I've been working on a project for three days or so now. Maybe four, if you count the night I spent cutting pieces of paper so I could tape them together in the morning.

I don't particularly care for print-at-home patterns, by the way.

It's a relatively simple A-line skirt, but it required 54 pages of A4 paper, which needed to be taped together precisely or you get buckling and misaligned things which lead to misshapen or wrongly-sized pieces. No pressure.

I much prefer patterns I've drafted myself but I don't have nearly enough paper to draft as many patterns as I want to. Even after bringing home 5+m from school! I've gotta save that for schoolwork, anyways. (Thanks, CoViD) I've got the underlayer of the front traced off with 1cm seam allowance, though, because of the lining fabric I was trying to use. I needed to be more conservative than Sean Hannity with regards to my fabric, being that I only had half a meter, and frankly I should've ignored the grain line and cut it on the straight grain. Should've, but I didn't. And now that failed lining bit is destined to become face masks, if I can work out the patterns.

a blue piece of fabric lays on the cutting table, abandoned and desolate
The failed lining, may it rest in pieces.

white somewhat skirt-shaped pattern paper laying on the cutting table
My attempts at redrafting the skirt somewhat.
Anyways, it was for a competition and the deadline has now been extended to mid-May, so all this rushing I've done has been completely unnecessary. :v [Note from future-me: I missed the deadline because I thought it was midnight on the 15th rather than midnight on the 14th. Whoops.] But I'll have a new skirt, at least. And I've managed to learn a few lessons:

  1. I hate print-at-home patterns. I will gladly pay too much money for Officeworks to print them out for me.
  2. Always wash your fabric asap, even the stuff you don't have a project in mind for. You never know when you might need a new lining because your planned lining fabric isn't cooperating.
  3. Take pictures of your progress, because there's a bunch of things I should've probably taken photos of to submit for this competition (tracing & modifying the pattern for the underlayer, the failed lining, the basting...) but I didn't. 
  4. I should really get a proper binder to set up as a project Bible.
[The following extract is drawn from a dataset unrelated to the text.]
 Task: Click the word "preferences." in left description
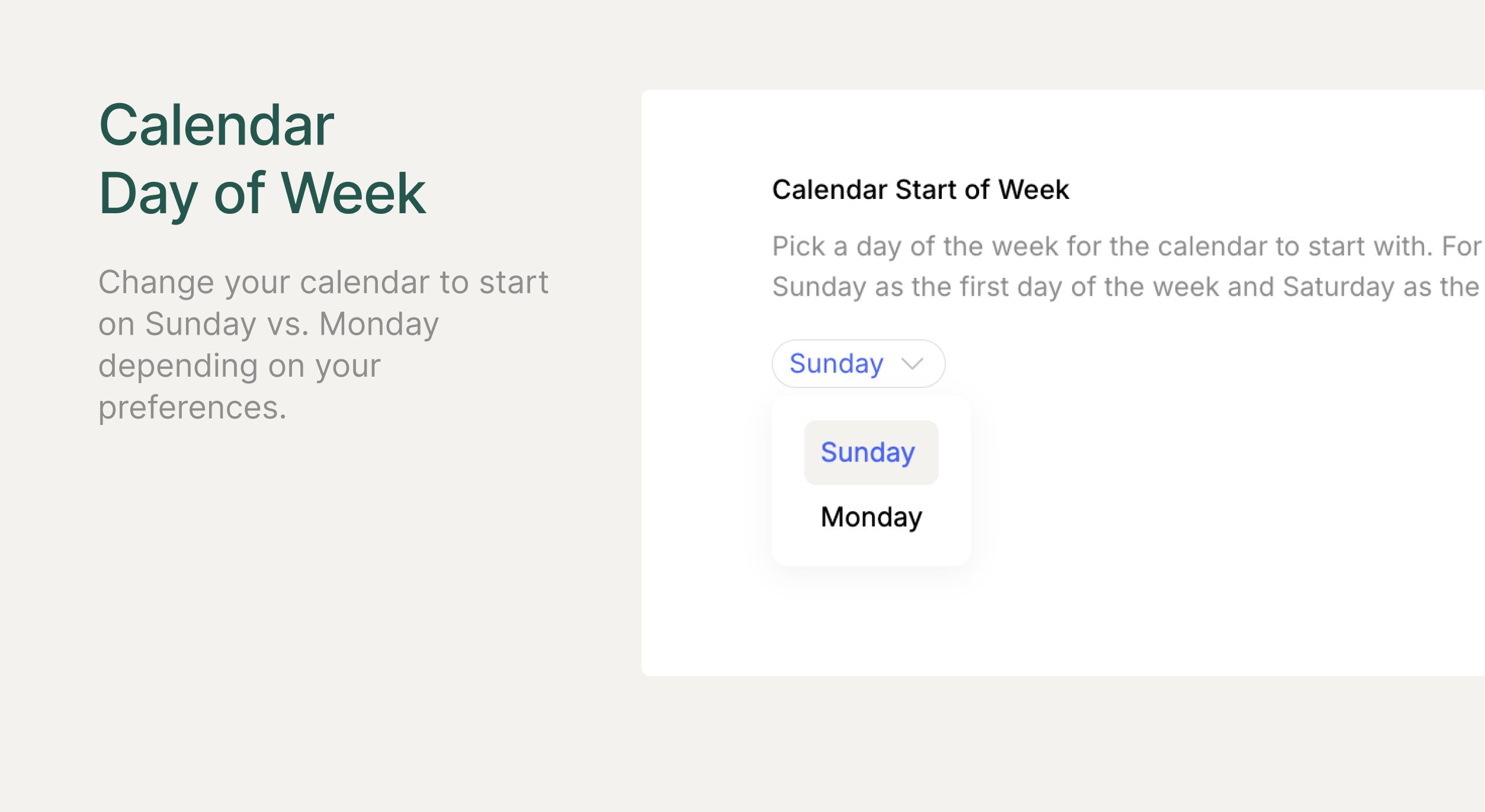point(193,408)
For all my projects, not just the costuming ones.
Everything below this is more on the skirt, from future-me on 21/5/20.

a needle is stuck mid-stitch into the fabric of the skirt waistband. basting is visible to the right, on the main skirt body, and pins to the left on the waistband.
Basting and waistband stitching.
As I was sewing down the waistband, I realized it was actually a pretty good shot of the basting I'd done to keep the lining in place. 
Protip for basting: use a thread that really contrasts your fabric(s) so you can see it. Baste it while it lays flat. Smooth it down constantly. You're not doing it enough, I promise. I am constantly smoothing my fabric layers and I swear it's never enough.
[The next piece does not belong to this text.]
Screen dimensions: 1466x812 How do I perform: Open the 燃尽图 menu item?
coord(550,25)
a hand holds the waistband, opened at the seam to see the interior. more basting is visible in the seam allowance.
Waistband interior.
The interior of the waistband was faced with fusing I'd nicked from the scraps bin at school. I cut a length of the main fabric 4 'holes' wide, plus the selvedge (another 2 inches or so) and folded it in half. Perfect, really. I ironed the fusing to the voile, and stitched 'em up, treating the folded main fabric as one piece rather than two.

And then, it sat.

I finally got around to hemming the skirt at the end of April. Loads more trouble than you might think, as I turned under the cotton lining and sewed that to the turned-under part of the second layer.
close view of fabric being fed into sewing machine from the operator's point of view
I do love a good action shot.
Once the hem was sewn it was time to pull out the basting threads. Finally. Out they came!
a hand pulling basting threads out from the skirt
Pulling out the basting...

And then I tried it on. (That was my first mistake.)
As I was taking it off, I literally pulled the zipper pull off the track. I broke the zipper and it hadn't even been outside the sewing room. So it sat in the Naughty Corner for a while, until finally on May 1st I sighed, grabbed the seam ripper, and sat down to rip.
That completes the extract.